Dans mon précédent article, je vous racontais mes derniers kilomètres en Italie avant de prédire une arrivée “mouillée” en France. Et bien comme prévu, l’orage et la pluie sont arrivés pendant la nuit. A quatre heure je suis réveillé par le bruit et, par la fenêtre, j’aperçois les éclairs. Heureusement je suis au chaud et au sec ! J’ai de la chance d’avoir été accueilli chez des personnes via la plateforme Warmshowers. J’avais prévu de repartir au petit matin mais à mon réveil il pleut toujours. Et cela va même s’intensifier dans la matinée. Pour accompagner ce temps morose, on m’apprend qu’il y a eu dans la nuit des coulées de boue sur la route. Cela est arrivé côté français et côté italien. Nous sommes donc bloqués au col ! Je passe ma matinée à jouer au ping pong et à regarder les actualisations de “inforoute04”. C’est un site internet qui permet de suivre en direct l’état des routes. Dans l’après-midi le soleil pointe le bout de son nez. La balade jusqu’au col dévoile toute la beauté des montagnes qui nous entourent. Il n’y a plus qu’à croiser les doigts pour le lendemain : que les routes soient ouvertes !




- Randonnée dans les Hautes Alpes
A mon deuxième réveil en France, première chose que je fais : regarder la mise à jour de “inforoute04”. La situation semble toujours la même à savoir que la route semble toujours bloquée… fort de mon expérience qu’à vélo on trouve toujours le moyen de passer, je décide de repartir. Mon départ est un peu spécial : la tête dans les nuages ! Un moment vraiment très sympa mais qui ne dure pas. Très vite le soleil perce et les nuages se lèvent. Très vite également j’arrive sur une zone de travaux. Les ouvriers présents me rassurent sur l’état de la route. Elle a été dégagée ! Je file donc tranquillement sur la descente constatant en effet que sur plusieurs zones, il y a des coulées de boue fraîchement nettoyées encore visibles.
Je profite d’être dans la région pour rendre visite à un ami à Ancelle. Commune des Hautes Alpes perchée au pied des montagnes. Le cadre est propice à la randonnée et au VTT. Enfin ma préférence va à la randonnée quand même… Je ne suis pas contre de faire une pause vélo !

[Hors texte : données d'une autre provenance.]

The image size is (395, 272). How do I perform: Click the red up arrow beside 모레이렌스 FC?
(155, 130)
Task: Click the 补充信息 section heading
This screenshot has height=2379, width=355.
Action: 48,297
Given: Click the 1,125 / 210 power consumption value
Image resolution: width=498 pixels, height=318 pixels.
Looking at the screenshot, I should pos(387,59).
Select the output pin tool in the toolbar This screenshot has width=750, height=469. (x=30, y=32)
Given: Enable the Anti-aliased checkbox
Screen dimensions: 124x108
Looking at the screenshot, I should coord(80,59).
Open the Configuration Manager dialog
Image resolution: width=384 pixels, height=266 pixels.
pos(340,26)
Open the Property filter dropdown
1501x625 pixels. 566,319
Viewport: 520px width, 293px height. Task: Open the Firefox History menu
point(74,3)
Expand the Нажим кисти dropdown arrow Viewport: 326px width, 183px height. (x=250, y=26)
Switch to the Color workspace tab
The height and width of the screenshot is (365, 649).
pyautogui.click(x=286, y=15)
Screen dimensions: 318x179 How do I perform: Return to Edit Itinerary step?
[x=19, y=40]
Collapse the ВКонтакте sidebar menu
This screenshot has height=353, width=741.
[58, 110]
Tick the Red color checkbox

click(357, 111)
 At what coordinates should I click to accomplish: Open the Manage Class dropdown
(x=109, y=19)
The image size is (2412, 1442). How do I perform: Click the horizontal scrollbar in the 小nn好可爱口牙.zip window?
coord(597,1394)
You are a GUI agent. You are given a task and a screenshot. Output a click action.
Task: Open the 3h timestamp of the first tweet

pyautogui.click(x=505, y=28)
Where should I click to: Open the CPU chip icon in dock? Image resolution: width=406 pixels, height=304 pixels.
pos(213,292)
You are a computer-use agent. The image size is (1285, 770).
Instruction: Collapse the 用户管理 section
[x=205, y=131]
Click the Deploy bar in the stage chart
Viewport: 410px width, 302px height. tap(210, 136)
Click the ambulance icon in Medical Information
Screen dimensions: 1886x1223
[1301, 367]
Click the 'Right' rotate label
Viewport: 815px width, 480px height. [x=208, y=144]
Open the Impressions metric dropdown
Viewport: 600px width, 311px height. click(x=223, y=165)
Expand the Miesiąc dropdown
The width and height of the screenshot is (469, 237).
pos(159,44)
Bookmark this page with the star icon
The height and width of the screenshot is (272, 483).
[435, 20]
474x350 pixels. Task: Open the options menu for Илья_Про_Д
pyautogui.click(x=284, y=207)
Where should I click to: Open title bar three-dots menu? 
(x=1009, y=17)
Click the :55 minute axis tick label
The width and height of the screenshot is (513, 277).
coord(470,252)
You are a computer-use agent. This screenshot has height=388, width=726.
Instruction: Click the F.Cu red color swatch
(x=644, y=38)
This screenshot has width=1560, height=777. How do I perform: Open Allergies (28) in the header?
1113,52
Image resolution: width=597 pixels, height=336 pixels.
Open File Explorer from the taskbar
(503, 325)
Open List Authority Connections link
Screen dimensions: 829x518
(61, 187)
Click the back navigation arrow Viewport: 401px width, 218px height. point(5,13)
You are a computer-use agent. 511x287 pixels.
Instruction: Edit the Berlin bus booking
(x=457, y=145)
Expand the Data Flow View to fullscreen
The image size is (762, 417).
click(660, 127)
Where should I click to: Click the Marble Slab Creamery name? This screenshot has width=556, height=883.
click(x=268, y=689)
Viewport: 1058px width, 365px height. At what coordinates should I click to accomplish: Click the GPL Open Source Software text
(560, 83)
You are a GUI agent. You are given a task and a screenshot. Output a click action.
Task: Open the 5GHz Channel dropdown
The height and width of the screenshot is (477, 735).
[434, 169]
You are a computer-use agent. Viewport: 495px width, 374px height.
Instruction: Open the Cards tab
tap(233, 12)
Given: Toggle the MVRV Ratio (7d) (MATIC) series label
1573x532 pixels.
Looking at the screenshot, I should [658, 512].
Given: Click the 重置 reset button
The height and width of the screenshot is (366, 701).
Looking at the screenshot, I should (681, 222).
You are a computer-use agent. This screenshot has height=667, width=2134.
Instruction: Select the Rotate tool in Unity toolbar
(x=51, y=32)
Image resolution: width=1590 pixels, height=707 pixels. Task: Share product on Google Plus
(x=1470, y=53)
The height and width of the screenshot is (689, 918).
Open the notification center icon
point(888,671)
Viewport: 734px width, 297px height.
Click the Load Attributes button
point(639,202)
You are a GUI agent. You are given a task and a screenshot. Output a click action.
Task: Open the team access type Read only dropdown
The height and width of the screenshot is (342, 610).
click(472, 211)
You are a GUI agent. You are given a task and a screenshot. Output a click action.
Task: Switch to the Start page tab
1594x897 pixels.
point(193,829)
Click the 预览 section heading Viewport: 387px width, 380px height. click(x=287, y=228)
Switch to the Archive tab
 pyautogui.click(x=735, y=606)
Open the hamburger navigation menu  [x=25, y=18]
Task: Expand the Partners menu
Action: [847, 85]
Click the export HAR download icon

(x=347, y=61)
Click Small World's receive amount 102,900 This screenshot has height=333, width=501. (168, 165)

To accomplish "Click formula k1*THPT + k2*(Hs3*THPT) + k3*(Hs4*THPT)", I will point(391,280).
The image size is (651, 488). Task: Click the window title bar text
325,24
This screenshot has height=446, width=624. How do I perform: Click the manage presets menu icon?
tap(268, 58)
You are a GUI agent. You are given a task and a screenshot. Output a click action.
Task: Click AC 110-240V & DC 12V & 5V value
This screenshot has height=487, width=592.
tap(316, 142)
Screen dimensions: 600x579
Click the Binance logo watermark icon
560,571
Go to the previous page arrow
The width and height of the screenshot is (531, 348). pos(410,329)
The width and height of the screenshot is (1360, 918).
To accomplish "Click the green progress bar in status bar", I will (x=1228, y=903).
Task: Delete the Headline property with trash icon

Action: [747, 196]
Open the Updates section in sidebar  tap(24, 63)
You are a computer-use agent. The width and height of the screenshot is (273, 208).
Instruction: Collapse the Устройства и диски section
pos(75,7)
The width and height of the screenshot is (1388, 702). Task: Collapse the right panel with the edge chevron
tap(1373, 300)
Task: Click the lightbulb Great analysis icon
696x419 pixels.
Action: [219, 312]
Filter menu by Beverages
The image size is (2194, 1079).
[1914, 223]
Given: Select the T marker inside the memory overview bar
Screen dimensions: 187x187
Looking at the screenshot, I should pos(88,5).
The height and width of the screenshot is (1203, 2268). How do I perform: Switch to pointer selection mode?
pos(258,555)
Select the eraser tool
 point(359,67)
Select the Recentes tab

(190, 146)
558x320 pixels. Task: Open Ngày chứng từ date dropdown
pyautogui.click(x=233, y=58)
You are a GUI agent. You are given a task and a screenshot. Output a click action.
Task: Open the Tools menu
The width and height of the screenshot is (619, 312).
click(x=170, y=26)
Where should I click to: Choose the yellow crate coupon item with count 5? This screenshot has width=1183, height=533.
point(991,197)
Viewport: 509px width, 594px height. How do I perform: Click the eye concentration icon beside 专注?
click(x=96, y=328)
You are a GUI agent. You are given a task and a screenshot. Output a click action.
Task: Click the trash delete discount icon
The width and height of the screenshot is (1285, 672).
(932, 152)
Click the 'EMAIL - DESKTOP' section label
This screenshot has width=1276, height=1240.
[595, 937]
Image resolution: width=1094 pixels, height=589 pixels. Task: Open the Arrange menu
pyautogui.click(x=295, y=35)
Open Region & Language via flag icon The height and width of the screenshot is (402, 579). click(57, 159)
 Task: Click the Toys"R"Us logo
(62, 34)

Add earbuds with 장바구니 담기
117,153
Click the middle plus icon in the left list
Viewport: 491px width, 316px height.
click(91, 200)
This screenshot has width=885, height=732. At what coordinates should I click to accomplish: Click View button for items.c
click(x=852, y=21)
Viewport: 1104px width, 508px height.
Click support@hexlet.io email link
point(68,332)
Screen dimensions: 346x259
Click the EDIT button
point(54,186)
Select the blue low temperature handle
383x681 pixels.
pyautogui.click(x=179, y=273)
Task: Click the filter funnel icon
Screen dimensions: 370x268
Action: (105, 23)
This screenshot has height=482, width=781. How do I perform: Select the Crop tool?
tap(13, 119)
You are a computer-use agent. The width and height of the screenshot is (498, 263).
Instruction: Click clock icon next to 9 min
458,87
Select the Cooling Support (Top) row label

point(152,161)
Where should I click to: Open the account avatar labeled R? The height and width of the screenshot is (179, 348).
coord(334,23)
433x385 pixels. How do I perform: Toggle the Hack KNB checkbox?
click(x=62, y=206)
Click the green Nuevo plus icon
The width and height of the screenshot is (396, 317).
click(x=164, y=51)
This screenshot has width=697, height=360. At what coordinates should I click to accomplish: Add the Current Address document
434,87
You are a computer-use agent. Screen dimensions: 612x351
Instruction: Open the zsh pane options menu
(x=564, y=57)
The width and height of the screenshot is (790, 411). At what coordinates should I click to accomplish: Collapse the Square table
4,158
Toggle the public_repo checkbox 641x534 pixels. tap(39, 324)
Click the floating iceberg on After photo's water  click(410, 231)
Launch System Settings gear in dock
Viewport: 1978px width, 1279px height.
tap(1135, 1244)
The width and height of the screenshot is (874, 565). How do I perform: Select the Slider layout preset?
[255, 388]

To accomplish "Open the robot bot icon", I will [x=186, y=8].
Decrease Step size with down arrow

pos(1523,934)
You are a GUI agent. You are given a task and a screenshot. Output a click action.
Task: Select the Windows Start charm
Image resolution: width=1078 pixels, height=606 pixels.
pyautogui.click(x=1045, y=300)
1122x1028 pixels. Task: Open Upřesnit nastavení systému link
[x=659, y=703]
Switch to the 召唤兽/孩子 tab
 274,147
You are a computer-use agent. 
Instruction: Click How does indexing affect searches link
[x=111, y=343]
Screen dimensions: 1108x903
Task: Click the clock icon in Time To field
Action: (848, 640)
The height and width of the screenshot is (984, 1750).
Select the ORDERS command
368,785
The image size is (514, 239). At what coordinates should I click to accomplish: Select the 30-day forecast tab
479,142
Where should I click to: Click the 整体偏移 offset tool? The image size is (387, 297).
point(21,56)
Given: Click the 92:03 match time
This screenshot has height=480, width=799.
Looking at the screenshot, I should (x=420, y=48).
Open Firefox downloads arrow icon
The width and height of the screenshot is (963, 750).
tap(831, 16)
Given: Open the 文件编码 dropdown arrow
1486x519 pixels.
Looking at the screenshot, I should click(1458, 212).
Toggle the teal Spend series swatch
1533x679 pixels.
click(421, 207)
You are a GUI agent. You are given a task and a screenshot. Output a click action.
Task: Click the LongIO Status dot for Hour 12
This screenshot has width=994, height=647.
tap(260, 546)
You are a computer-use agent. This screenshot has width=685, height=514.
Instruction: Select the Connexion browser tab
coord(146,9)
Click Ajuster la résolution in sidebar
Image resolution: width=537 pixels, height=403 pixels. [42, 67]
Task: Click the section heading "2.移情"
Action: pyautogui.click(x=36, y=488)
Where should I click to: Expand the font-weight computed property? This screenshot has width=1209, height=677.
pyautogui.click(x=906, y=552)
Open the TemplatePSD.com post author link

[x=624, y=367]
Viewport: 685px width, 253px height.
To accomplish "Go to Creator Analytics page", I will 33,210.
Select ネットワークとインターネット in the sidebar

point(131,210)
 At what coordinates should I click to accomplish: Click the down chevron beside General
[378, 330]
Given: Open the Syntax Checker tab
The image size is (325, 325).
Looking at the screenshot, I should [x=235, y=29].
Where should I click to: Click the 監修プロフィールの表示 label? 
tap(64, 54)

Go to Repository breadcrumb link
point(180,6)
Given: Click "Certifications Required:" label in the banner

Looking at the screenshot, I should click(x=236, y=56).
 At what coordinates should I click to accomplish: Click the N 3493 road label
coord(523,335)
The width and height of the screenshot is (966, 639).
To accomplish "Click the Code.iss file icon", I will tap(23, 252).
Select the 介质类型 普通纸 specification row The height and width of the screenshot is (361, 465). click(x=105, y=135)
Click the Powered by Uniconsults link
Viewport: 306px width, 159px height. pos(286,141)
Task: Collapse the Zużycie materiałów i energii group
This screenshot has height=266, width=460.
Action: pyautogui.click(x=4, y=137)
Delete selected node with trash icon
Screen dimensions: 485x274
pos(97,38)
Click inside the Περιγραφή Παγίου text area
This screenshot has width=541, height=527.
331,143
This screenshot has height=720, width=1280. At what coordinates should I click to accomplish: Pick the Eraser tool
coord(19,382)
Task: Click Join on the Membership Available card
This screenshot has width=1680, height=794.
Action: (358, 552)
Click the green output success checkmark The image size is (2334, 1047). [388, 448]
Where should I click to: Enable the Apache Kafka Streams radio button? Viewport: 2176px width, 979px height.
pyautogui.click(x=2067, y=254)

- Ventoux et épicerie sur la route de la Méditerranée
La randonnée, c’est très chouette mais très vite le vélo me manque ! Je repars donc en direction du sud de la France et de la mer Méditerranée. Les premiers jours je passe d’un environnement de hautes montagnes à des forêts de pins, des champs de lavande (malheureusement déjà ramassée…), et des rivières entourés de collines. J’emprunte en effet les Gorges de la Méouge, un moment très agréable. Je vois également beaucoup de villages “haut perchés”, nichés en haut de collines ou l’accès ne semble pas être des plus simples ! Et puis au détour d’un énième virage je l’aperçois enfin : le mont Ventoux. Sommet mythique et symbole de la Provence, je pensais depuis plusieurs semaines à faire le détour pour y venir. Et je ne vais pas être déçu !
Ce matin-là je pars donc de Malaucène pour démarrer l’ascension. Je me retrouve vite entouré et doublé par de nombreux cyclistes. Le trafic automobile est presque inexistant. L’ambiance est vraiment agréable et bon enfant. Ces derniers jours, il fait très chaud la journée. Et ce jour-là ne déroge pas à la règle. Heureusement une bonne partie de l’ascension est réalisée à l’ombre de la forêt. Puis en me rapprochant du sommet je me retrouve dans les nuages rendant spéciale l’atmosphère des derniers kilomètres. Pour les derniers lacets, je quitte la forêt et j’arrive dans des pierriers. Au détour d’un virage, la structure iconique surmontée d’une antenne apparaît. Quelques kilomètres plus tard, me voilà au sommet du Mont Ventoux ! Une fois en haut j’aperçois un groupe de cyclistes qui prennent des photos avec le drapeau breton. Ils viennent de Rennes ! Je leur demande alors d’immortaliser cette ascension d’une photo avec le drapeau breton ! Malheureusement c’est sans la vue. En l’espace de quelques minutes la vue se bouche et disparaît de nouveau dans les nuages… Je prends un peu de temps pour rester là-haut. Je me fais alors la réflexion que c’est peut-être la première fois que je monte en haut d’un sommet en vélo. J’ai eu la chance de passer par de nombreux cols mais les sommets restent alors accessibles seulement à pied bien sûr. Cette fois-ci je suis tout en haut de la montagne !
Avant mon départ, il y a un an et demi, j’étais venu dans la région pour découvrir des projets d’épiceries solidaires à Pertuis, Gardannes et Marseille. Je profite donc d’être à proximité pour retourner voir l’équipe de Pertuis. L’occasion de revoir les bénévoles et de repasser par le collège qui m’avait si bien accueilli à mon départ. Moment donc très sympa de partage et de convivialité. C’est également une sensation très spéciale pour moi : la boucle est bouclée en quelque sorte ! Avant mon départ, nous avions parlé de cette visite et nous y voilà.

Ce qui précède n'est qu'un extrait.